The five people running for two seats on the Palo Alto Board of Education were given a chance at the Sept. 16 debate, the second of the election season, to ask one other candidate one question. Below are their questions and summaries of the responses. They were given one minute to respond and the person who posed the question was allowed a one-minute rebuttal.
Terry Godfrey's question to Catherine Crystal Foster:
We have new superintendent, Dr. McGee, and he spends good deal of time talking about evaluation, which is music to my ears and the ears of many. Barron Park has a new maker's studio (for example). How do you evaluate something like the maker's studio versus the outcomes we want for our kids?
Foster responded that it was a great question because how the district evaluates (programs) is going to be the way that the board can bring the district forward and scale innovative programs. She said to start off, she would look at what the maker's studio's initial goals were, meet with those who worked to create the program and then figure out a data-collection plan to evaluate it. She said it is important to look at what you can do with the resources available and to keep a timeframe in mind.
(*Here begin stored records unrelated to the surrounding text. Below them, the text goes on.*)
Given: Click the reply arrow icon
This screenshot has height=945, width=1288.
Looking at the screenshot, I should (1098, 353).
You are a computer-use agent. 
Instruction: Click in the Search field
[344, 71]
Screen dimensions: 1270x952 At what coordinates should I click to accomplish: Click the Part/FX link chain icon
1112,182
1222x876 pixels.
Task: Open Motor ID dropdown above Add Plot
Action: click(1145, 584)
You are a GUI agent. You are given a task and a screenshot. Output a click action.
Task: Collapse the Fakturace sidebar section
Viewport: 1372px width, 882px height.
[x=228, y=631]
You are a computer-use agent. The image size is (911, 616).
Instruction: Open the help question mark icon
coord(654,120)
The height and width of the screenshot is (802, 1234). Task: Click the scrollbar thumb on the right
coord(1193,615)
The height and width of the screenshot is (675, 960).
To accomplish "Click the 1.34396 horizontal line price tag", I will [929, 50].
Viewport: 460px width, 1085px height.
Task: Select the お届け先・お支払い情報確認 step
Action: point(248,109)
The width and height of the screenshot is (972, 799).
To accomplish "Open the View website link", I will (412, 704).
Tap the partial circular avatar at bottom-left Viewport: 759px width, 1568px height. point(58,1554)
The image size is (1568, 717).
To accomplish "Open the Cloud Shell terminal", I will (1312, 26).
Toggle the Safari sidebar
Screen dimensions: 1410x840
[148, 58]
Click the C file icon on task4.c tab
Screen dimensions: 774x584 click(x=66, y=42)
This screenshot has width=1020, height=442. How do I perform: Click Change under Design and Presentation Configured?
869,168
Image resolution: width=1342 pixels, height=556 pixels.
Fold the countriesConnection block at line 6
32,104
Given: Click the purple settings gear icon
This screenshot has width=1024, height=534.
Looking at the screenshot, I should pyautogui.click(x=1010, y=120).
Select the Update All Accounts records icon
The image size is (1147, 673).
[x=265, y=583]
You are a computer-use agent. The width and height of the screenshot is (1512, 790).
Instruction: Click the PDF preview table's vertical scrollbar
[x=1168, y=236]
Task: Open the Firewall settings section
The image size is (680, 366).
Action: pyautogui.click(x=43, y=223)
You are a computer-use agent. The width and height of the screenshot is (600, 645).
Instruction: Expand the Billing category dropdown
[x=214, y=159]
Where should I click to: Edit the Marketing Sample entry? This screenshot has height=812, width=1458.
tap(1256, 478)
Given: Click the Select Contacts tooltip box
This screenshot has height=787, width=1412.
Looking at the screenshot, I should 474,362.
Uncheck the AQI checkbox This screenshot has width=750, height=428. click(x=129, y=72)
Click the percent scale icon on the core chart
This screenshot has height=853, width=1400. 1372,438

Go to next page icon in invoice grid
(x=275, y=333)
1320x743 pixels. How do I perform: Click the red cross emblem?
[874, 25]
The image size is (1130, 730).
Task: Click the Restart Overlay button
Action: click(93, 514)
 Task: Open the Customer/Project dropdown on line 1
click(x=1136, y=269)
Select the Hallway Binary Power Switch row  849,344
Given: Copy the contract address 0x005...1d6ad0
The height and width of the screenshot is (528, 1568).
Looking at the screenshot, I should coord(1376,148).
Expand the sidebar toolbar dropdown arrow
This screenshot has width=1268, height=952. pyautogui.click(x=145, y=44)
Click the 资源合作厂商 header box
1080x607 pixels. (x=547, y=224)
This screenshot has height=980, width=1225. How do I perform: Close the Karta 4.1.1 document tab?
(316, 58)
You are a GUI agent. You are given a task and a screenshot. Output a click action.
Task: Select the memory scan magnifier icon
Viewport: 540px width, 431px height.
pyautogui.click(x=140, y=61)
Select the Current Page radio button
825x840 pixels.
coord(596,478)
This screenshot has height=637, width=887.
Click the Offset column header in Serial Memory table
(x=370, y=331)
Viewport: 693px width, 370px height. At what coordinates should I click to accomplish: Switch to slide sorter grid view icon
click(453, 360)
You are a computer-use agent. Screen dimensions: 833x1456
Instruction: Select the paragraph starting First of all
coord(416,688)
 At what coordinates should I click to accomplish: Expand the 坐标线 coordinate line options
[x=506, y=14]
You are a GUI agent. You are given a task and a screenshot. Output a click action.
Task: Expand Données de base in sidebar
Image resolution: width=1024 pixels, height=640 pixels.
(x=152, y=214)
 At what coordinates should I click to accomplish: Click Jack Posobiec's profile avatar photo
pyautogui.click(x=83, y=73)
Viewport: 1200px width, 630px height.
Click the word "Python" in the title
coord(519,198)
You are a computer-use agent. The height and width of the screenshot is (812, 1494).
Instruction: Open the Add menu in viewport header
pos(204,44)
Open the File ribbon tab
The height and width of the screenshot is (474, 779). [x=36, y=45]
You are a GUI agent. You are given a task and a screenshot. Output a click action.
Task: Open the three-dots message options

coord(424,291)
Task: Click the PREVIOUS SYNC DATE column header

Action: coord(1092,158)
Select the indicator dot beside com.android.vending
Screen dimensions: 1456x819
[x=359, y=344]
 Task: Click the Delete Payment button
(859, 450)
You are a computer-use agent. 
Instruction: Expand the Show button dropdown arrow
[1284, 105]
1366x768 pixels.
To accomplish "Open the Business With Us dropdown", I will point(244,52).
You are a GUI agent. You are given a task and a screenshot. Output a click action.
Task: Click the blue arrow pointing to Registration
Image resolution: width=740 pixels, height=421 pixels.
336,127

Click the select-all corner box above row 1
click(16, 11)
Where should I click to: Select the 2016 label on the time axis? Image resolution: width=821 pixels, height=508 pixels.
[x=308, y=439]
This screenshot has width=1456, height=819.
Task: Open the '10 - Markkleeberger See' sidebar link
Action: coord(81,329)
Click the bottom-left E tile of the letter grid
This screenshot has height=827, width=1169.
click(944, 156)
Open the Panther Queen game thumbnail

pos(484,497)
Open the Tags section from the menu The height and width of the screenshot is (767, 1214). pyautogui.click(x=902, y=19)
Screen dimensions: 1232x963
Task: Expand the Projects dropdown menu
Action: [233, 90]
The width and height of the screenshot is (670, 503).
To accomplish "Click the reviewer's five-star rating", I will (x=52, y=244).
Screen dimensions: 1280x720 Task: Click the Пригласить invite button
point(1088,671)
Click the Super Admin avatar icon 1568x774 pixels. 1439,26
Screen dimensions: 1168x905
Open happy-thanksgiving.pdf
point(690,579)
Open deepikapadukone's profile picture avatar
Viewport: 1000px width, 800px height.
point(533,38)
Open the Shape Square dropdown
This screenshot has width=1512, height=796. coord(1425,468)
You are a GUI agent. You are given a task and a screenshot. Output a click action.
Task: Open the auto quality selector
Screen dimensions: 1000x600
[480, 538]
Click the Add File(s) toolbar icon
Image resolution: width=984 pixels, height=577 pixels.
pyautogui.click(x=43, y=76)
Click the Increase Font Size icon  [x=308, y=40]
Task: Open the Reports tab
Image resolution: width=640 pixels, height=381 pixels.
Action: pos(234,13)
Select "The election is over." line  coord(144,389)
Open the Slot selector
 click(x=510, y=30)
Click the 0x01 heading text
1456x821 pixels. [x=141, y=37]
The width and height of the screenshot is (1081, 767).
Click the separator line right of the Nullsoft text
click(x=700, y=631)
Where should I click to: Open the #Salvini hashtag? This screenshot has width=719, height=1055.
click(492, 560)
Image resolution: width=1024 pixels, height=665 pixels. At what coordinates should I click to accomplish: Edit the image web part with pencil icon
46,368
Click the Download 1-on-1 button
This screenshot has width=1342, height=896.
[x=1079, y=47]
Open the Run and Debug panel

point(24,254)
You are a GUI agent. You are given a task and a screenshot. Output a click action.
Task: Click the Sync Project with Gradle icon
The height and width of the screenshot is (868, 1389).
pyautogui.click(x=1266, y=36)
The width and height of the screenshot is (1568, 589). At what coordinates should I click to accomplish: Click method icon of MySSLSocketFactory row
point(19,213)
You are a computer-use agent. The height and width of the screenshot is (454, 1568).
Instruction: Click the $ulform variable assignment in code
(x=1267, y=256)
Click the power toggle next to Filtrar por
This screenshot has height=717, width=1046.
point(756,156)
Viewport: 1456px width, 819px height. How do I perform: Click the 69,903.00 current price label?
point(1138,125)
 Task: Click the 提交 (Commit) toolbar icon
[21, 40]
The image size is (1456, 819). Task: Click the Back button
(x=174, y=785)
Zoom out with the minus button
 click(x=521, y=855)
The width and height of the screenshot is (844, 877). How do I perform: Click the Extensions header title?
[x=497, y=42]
She also said it's key to "make sure we have usability in data" as "you only want to collect what you're going to use." With something like the maker's studio, it's important to think about what you want the kids to learn, how you want them to be interacting with each other and then come up with measures that are "very carefully tailored to what the goals are to get usable, actionable information" to decide whether to scale or cut a program.
Gina Dalma's question to Ken Dauber:
You've been advocating continuously about the need for a 13th elementary school and we've seen enrollment numbers taper off in last couple years. Would you still advocate for a 13th elementary school (if elected)?"
Dauber said that he would. He said he knows some people take the fact that there's been only moderate growth in student enrollment for the last several years as an indication that the district doesn't need to open a 13th elementary school, but that the district has needed to build a new school for a long time. He said over the last 20 years, the average size of elementary schools in Palo Alto has gone up by a third, yet the district has only opened one new elementary school -- in Barron Park in 1998. He said research shows that the optimum size for an elementary school is between 300 and 400 students, but only two of Palo Alto's elementary schools are that size. In 2008, the district set aside its size policy, which set a limit of 450 (students) for elementary schools, because they couldn't be sustained anymore. He said schools now are too crowded and it's time to open a 13th elementary school.
Ken Dauber's question to Gina Dalma:
All of the candidates, including both you and I, have expressed enthusiasm for Common Core. What we haven't talked about in very much detail is how it should be implemented, how long it will take for a successful transition, what some of the pitfalls are. What strategies do you have to make sure Common Core is going to work in Palo Alto?
Dalma said that in her work as a member of the National Common Core Funders Steering Committee, she's been working with 27 districts across the country to "do just that." She said the district needs to hone in on a vision that answers the question: "What do we want to achieve with Common Core?" That vision needs to be "owned" at every level of the district, from teachers to schools to administration. She said the Common Core rollout is not a short-term transition, but rather one that will take five years. She said the district must focus on teacher professional development, education technology, student programming and formative assessments during the transition period.
Dauber responded that he thinks the board needs to pay particular attention during the transition period to assessments and benchmarks of student achievement. Since the district piloted the Common Core's new Smarter Balanced test last spring, it does not have standardized testing results from those students. Current board member Camille Townsend has this year expressed her concern about that gap in assessment and Dauber said he thinks her concern is valid, "meaning we're going to have trouble with tracking a baseline of students in the transition to Common Core."
Jay Cabrera's question to Terry Godfrey:
There are so many opportunities and options for building interactive technologies to have the community more involved with the board. What's one or two that you might be interested in?
Godfrey said she agrees with Cabrera that the way the board currently gathers input when it makes decisions is "not optimal." The standard procedure is community members come to board meetings and wait for an agenda item and speak to it. She said that only lends itself to people who have the time to do that and "sometimes you miss out on other points of view." She said she would support sending out more surveys and using technology like clickers or online voting tools. She said "that sort of thing for us would be really useful to get a broader base of input instead of counting on people to come and stand in this room to do it or to email board members."
Catherine Crystal Foster's question to Gina Dalma:
Counseling at Gunn and Paly has been a subject of interest and controversy in our district. Please name any specific changes in counseling at Paly and Gunn that you have agreed or disagreed with, and tell us what changes you would like to see made to the current counseling programs at the two high schools.
Dalma started by explaining the difference between the two high schools' counseling programs, mostly focusing on the advisory system at Paly, which pairs an adult adviser with a specific student. She said it has been proven through surveys that Paly's system provides a "much better environment for students than at Gunn" and the board should look at what's working at Paly and scale it to affect all students.
Foster responded that she is interested in seeing how various "small, incremental" changes being made at Gunn and Paly will play out. She said the difference between the two programs goes back to the issue of evaluation and wants to make sure the board has a clear sense of what they're trying to achieve at both schools.